Evaluating a task-specific loss function based on the task-specific training output; and

The machine learning model is trained based on the task-specific loss function.

13. The one or more non-transitory computer-readable media of claim 12, wherein, for each of the one or more masking positions:

The contrast loss term evaluates whether the prediction selection corresponds to a true target quantization vector.

14. The one or more non-transitory computer-readable media of claim 12 or 13, wherein, for each of the one or more masking positions:

15. The one or more non-transitory computer-readable media of claim 12, 13, or 14, wherein the encoder portion of the machine learning model comprises one or more conformer blocks.

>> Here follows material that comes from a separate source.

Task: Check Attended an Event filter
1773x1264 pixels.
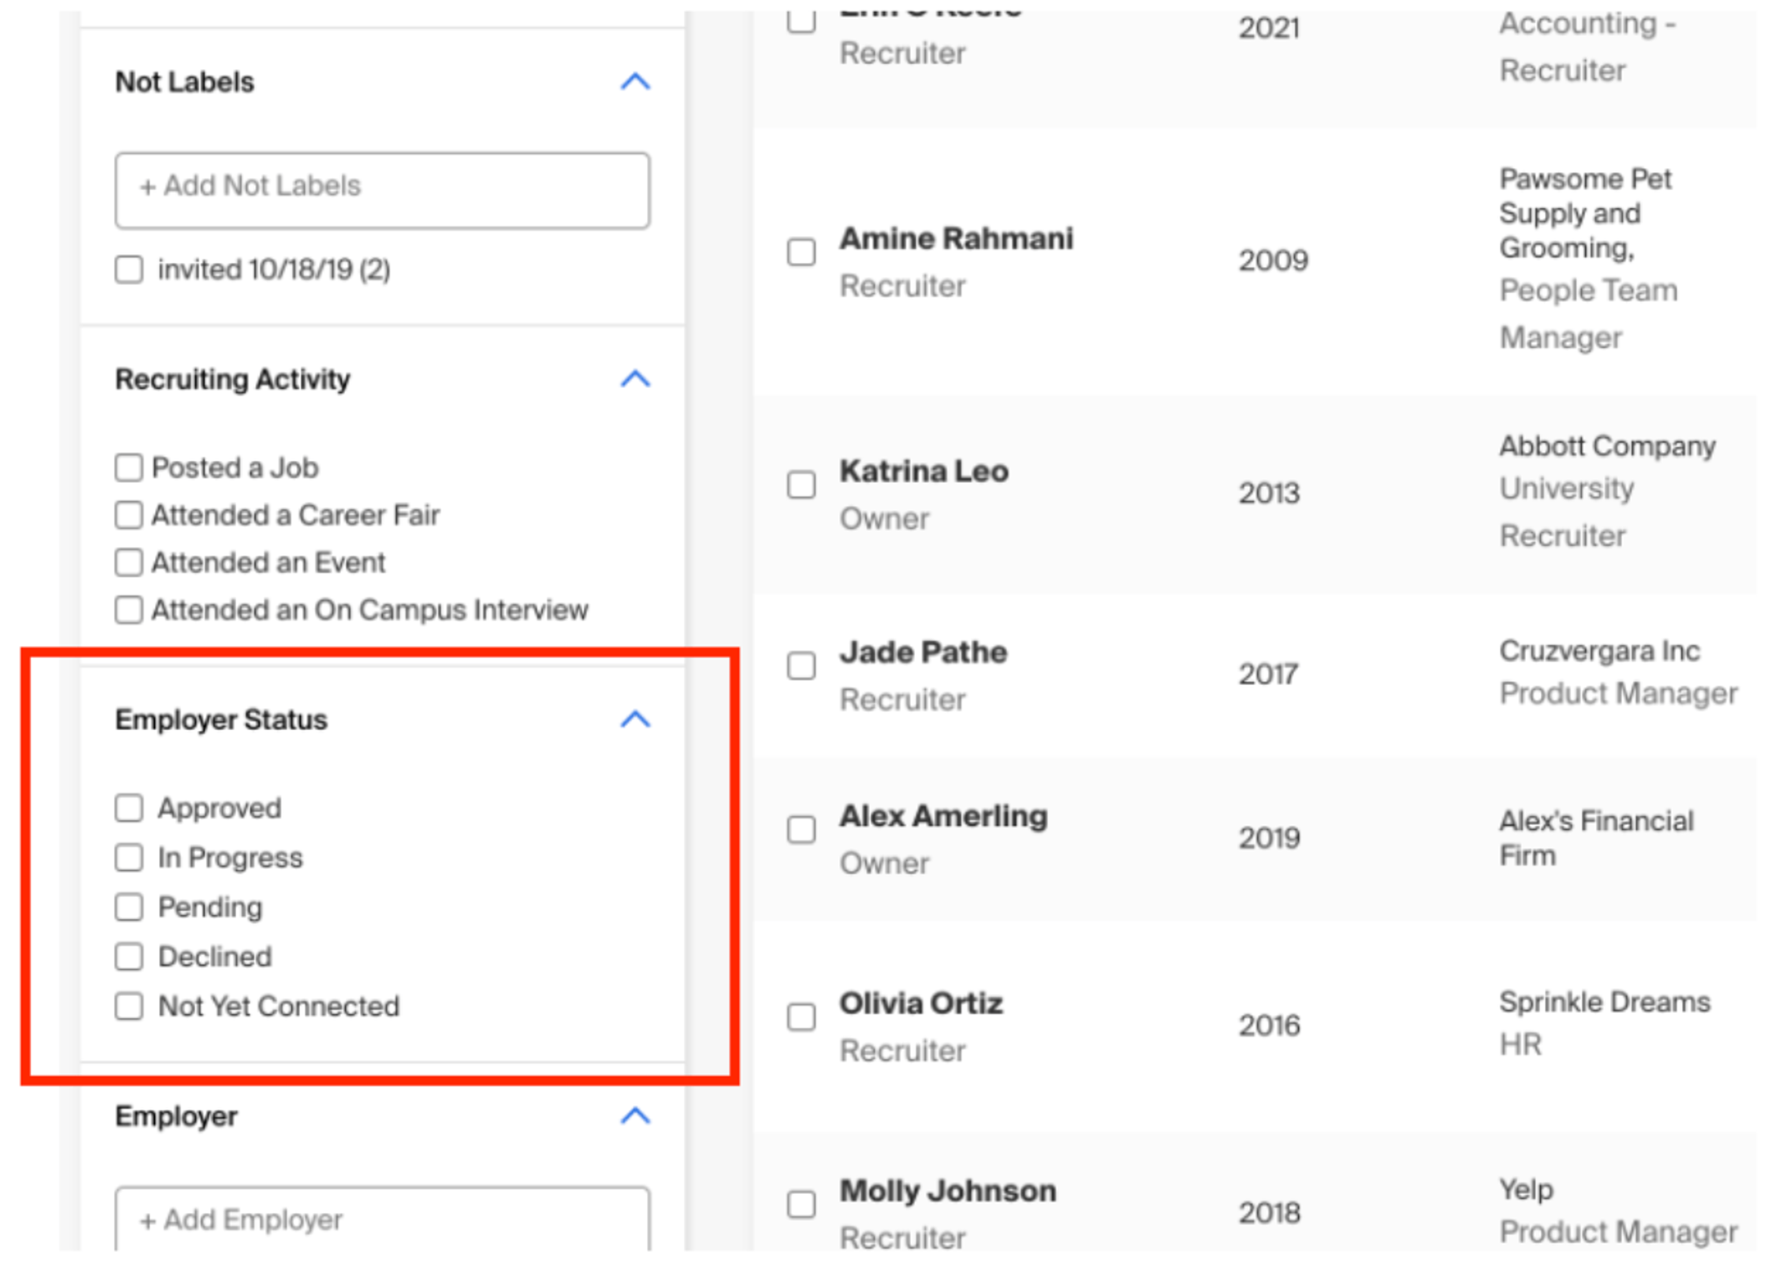Action: 129,563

16. The one or more non-transitory computer-readable media of any of claims 12-15, wherein the machine learning model includes a decoder portion configured to process an output of the encoder portion to generate the task-specific training output.

17. The one or more non-transitory computer-readable media of any of claims 12-16, wherein:

The task-specific training input comprises speech data; and

18. The task-specific training output includes a conversion of speech data or speech recognition for speech data.

19. A computing system, comprising:

one or more processors; and

One or more non-transitory computer-readable media collectively storing instructions that, when executed by the one or more processors of a computing system, cause the computing system to perform operations comprising:

obtaining task-specific inference inputs;

Processing the task-specific inference input with a machine learning model to generate a task-specific inference output, wherein at least an encoder portion of the machine learning model has been trained using a loss function comprising a contrast loss term and a masking modeling term, wherein the contrast loss term evaluates a contrast pre-training output generated based on a first set of context vectors generated by the encoder portion of the machine learning model after masking an input or an intermediate output of the encoder portion of the machine learning model, and a plurality of target quantization vectors generated by quantizing the input or the intermediate output of the encoder portion of the machine learning model, and wherein the masking modeling loss term evaluates a masking modeling pre-training output generated based on a second set of context vectors generated by the encoder portion of the machine learning model from the first set of context vectors and a plurality of discretized identifiers generated by quantizing the input or the intermediate output of the encoder portion of the machine learning model; and

Providing as output the task specific inferential output.

20. The computing system of claim 18, wherein, for each of the one or more masking positions:

21. The computing system of claim 18 or 19, wherein, for each of the one or more masking positions:

22. The computing system of any of claims 18-20, wherein the encoder portion of the machine learning model includes one or more conformer blocks.

23. The computing system of any of claims 18-21, wherein the machine learning model includes a decoder portion configured to process an output of the encoder portion to generate the task-specific inferential output.

24. The computing system of any of claims 18-22, wherein:

the task-specific inferential input comprising voice data; and

Task-specific inference outputs include conversion of voice data or voice recognition for voice data.